Take the data below and copy exactly the lines starting at the one with "This screenshot has width=229, height=168." and finishing at the one with "Close the Show/Hide Objects dialog", both included.

Collected data entries
☆ ☆ ☆ ☆ ☆ ☆ ☆
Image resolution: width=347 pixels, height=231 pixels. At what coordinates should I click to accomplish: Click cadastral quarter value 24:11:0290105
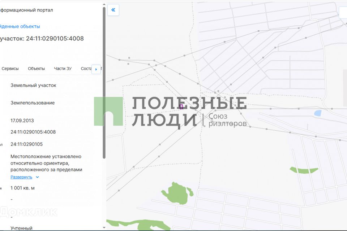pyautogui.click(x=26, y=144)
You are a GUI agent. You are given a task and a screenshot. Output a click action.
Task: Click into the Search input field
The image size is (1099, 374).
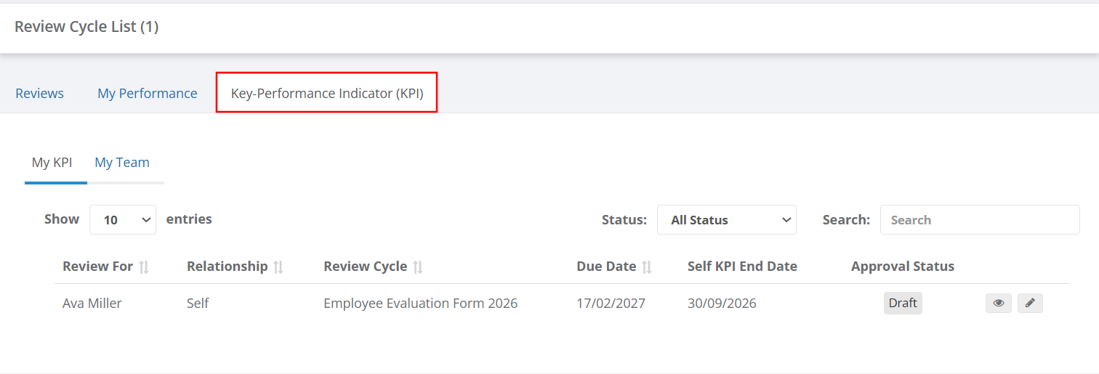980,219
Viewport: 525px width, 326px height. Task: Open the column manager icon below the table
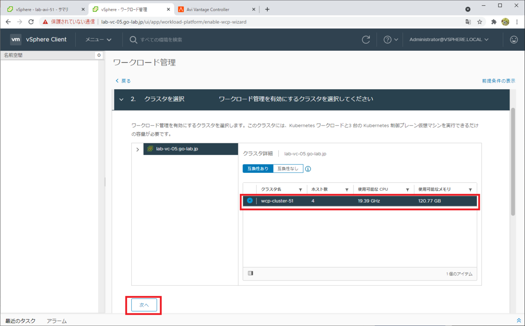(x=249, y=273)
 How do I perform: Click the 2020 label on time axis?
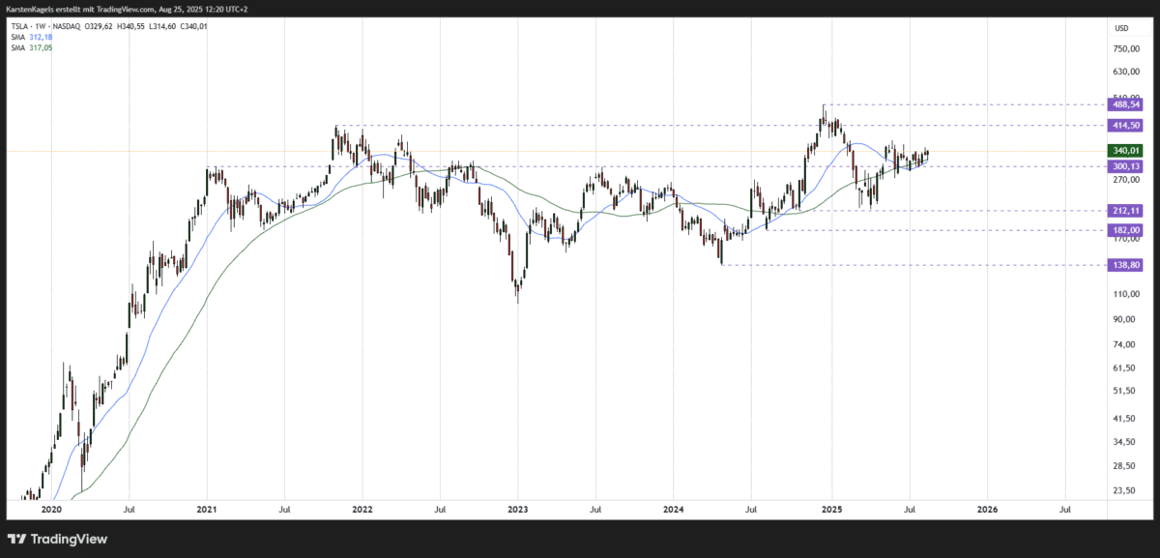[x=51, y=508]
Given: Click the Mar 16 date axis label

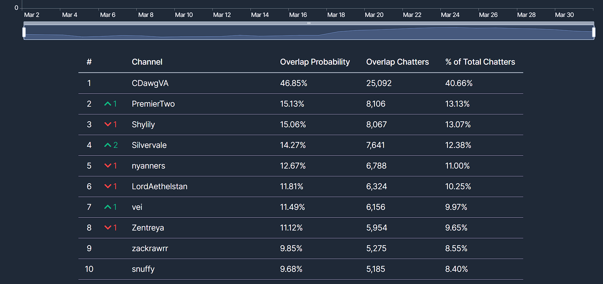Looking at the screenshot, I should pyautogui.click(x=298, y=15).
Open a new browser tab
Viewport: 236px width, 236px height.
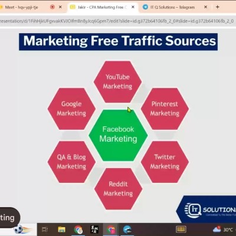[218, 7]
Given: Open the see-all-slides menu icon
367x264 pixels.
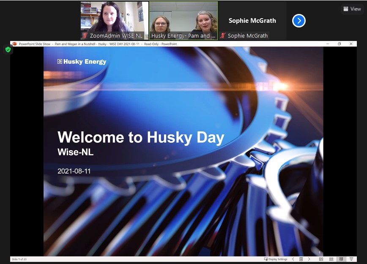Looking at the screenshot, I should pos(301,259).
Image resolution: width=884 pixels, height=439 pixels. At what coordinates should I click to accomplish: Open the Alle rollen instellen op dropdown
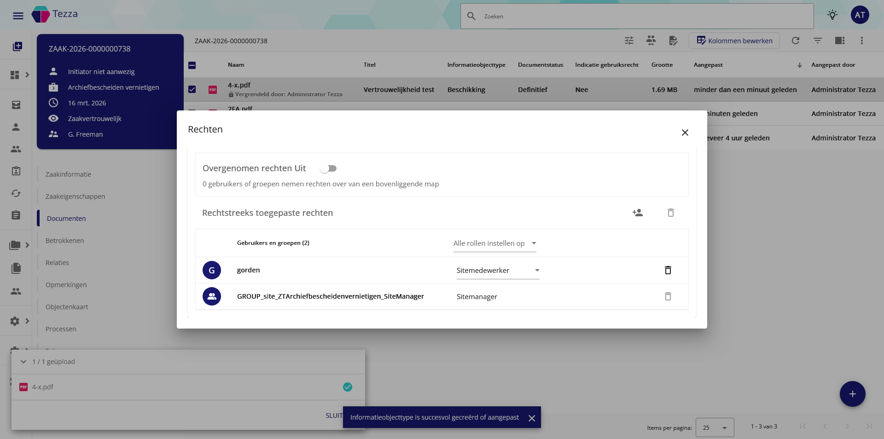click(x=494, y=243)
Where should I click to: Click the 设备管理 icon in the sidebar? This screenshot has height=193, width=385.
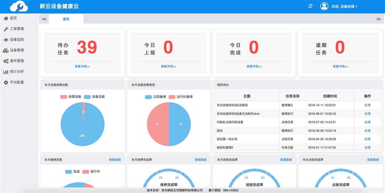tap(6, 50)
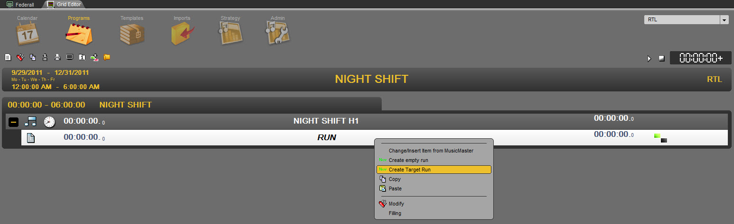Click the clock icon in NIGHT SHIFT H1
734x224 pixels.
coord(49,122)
☆ ☆ ☆ ☆ ☆ ☆ ☆
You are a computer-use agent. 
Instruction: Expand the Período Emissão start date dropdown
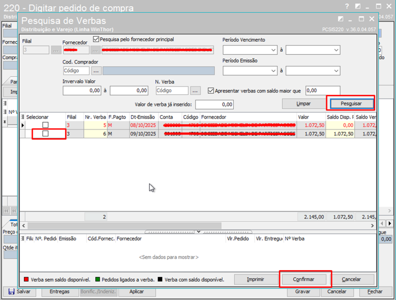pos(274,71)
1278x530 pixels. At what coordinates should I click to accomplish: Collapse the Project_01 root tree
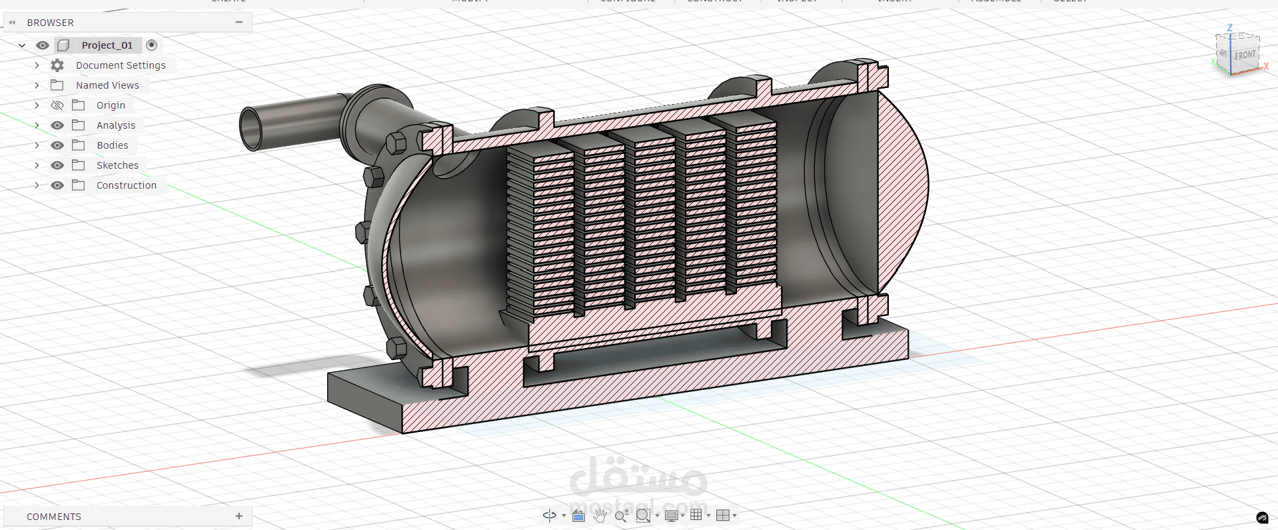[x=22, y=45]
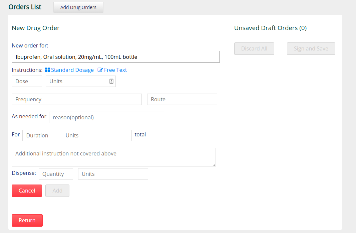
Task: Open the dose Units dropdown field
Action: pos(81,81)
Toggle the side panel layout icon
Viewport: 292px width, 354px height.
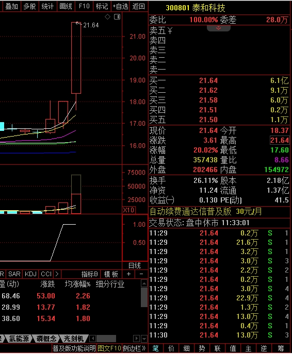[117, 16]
☆ ☆ ☆ ☆ ☆ ☆ ☆
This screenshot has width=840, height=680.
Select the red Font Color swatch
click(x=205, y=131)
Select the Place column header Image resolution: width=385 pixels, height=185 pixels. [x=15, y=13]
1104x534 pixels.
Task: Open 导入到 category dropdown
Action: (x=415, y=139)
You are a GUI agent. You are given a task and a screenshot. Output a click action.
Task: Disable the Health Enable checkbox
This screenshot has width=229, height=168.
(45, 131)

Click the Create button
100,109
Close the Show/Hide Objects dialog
☆ ☆ ☆ ☆ ☆ ☆ ☆
◆ TASK OUTPUT
This screenshot has width=229, height=168.
(45, 131)

Click the Create button
100,109
Close the Show/Hide Objects dialog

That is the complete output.